### Exercise details
Restate the lines from the one containing "You are a GUI" through the one containing "(x=476, y=266)", substituting "screen image" for every "screenshot" and leaving everything else unchanged. Omit the pictures from your answer.

### Dataset excerpts
↓

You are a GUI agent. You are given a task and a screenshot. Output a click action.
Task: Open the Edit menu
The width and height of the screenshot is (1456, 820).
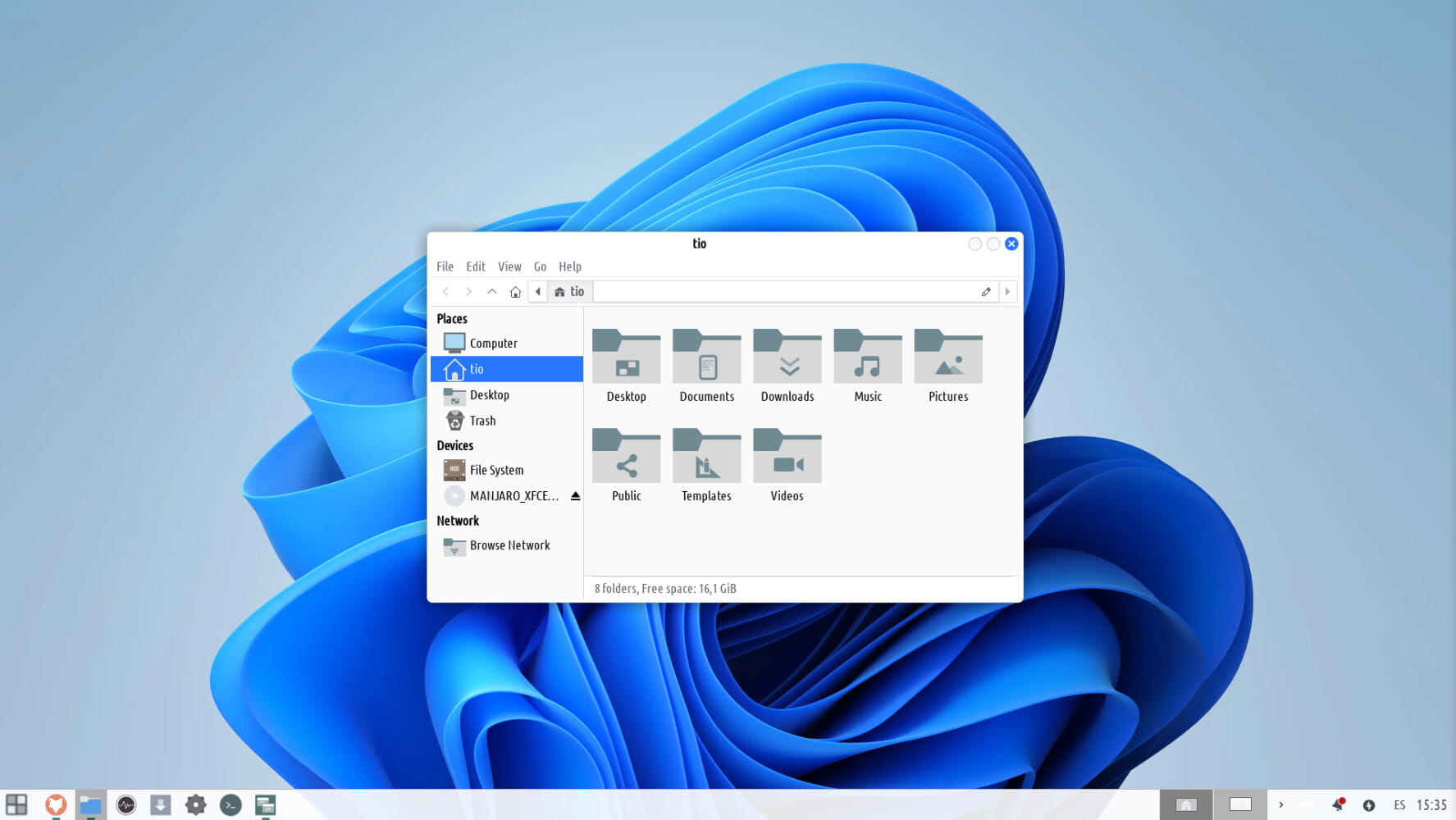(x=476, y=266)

↑
↓

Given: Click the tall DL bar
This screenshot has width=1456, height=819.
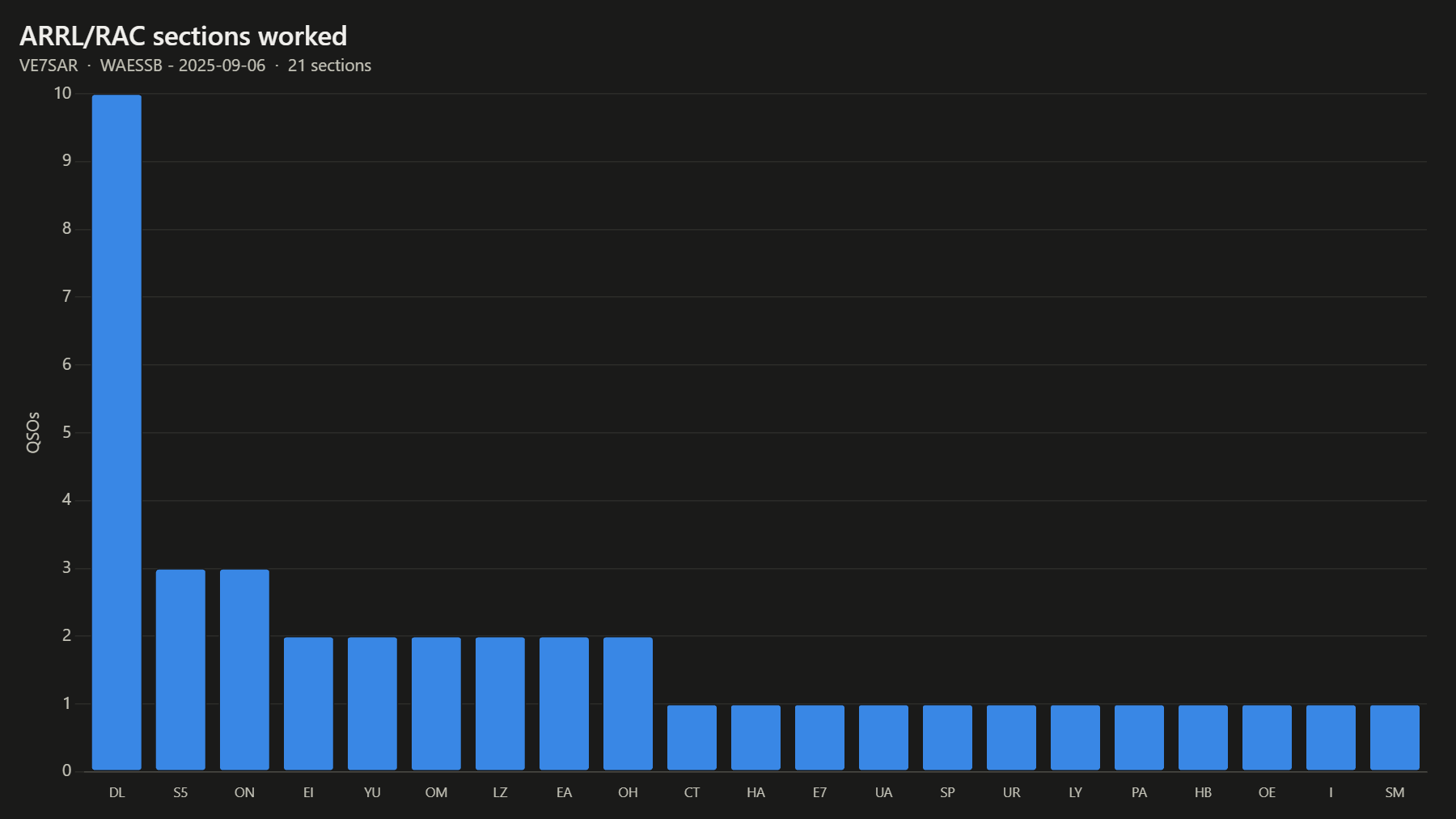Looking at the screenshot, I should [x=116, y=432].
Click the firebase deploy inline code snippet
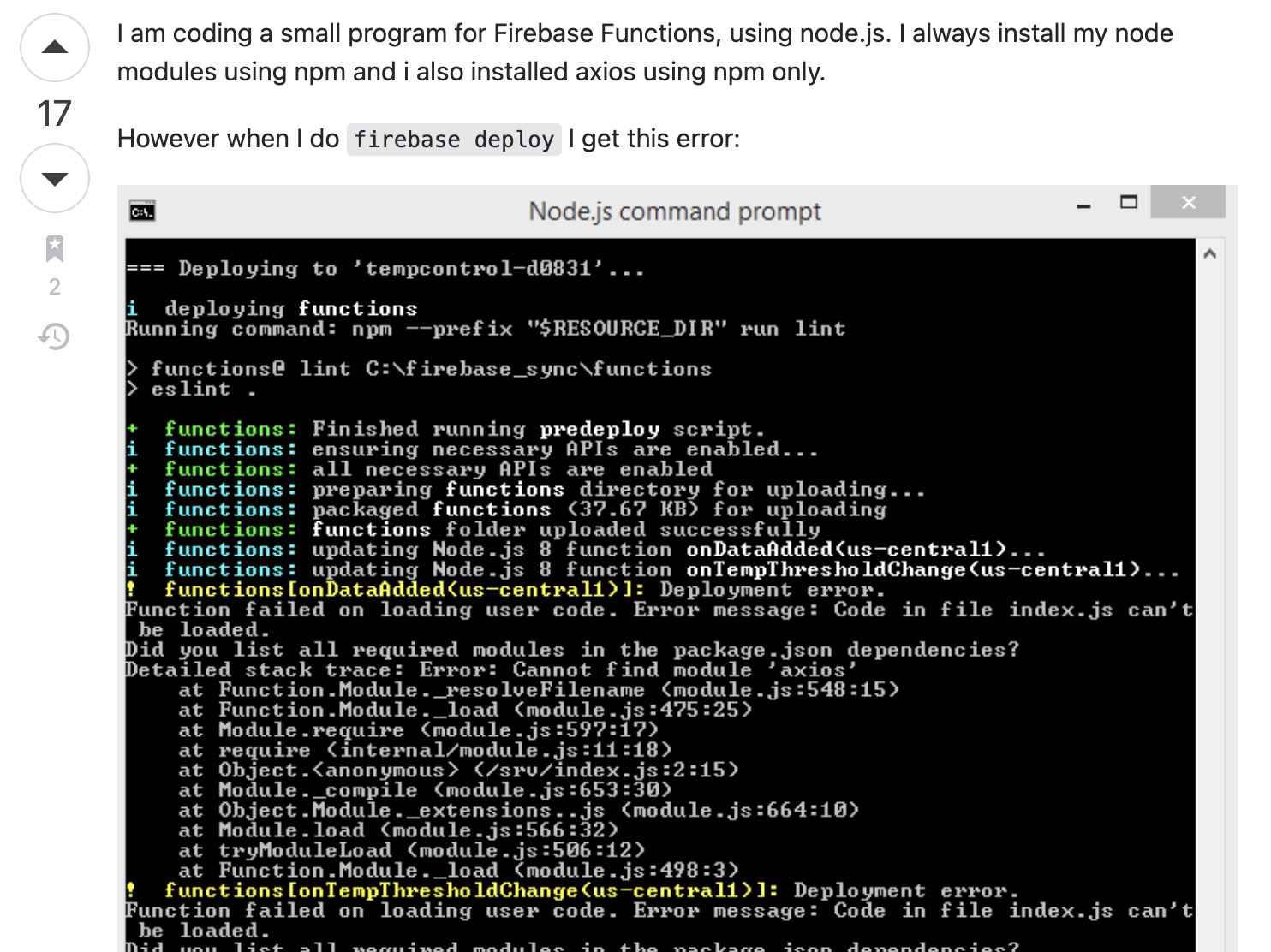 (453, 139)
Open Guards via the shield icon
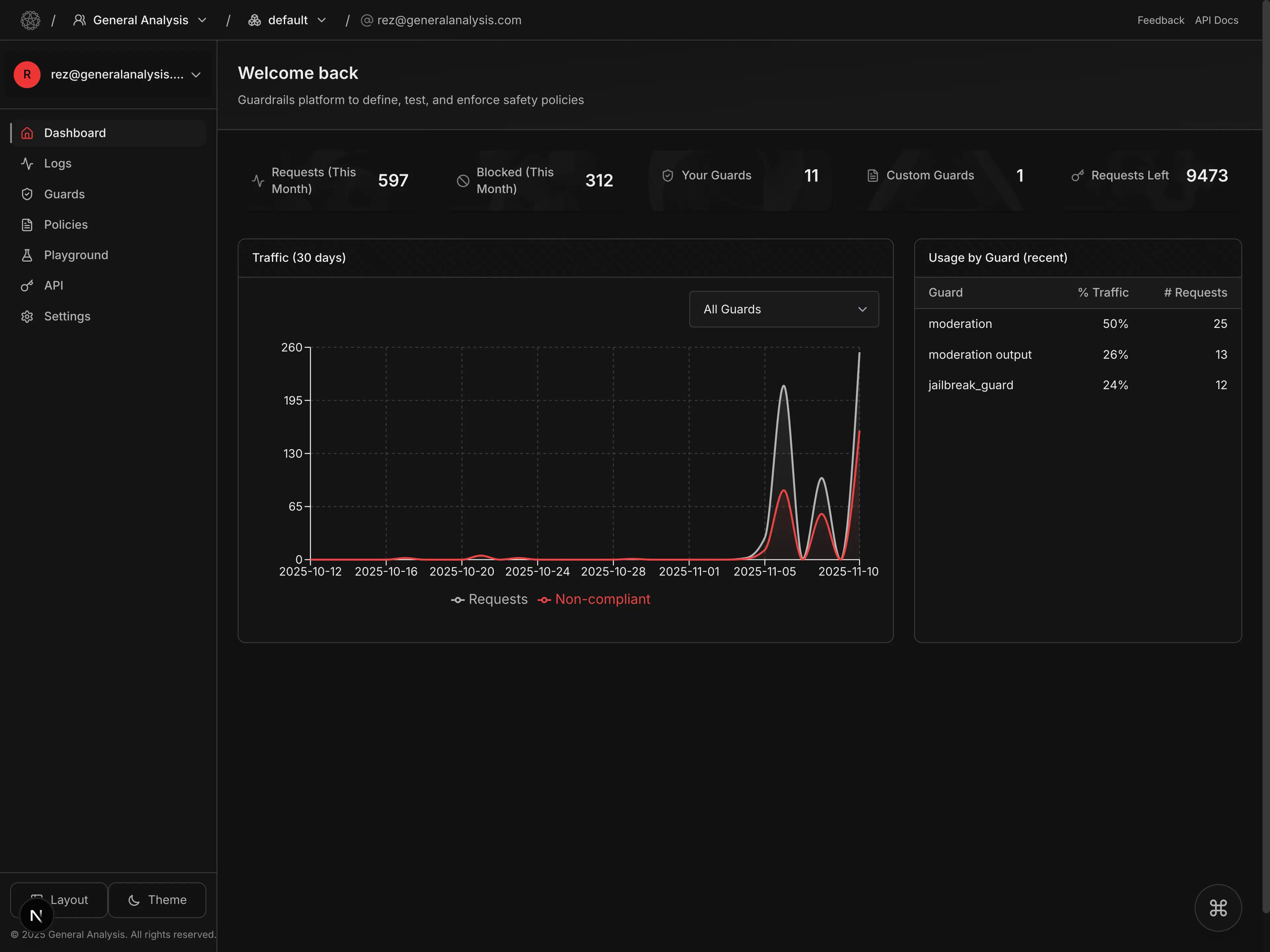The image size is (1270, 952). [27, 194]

↑

### Task solution
You are a GUI agent. You are given a task and a screen image. Output a click action.
Task: Open the Edit menu
The width and height of the screen image is (1456, 820).
(x=476, y=266)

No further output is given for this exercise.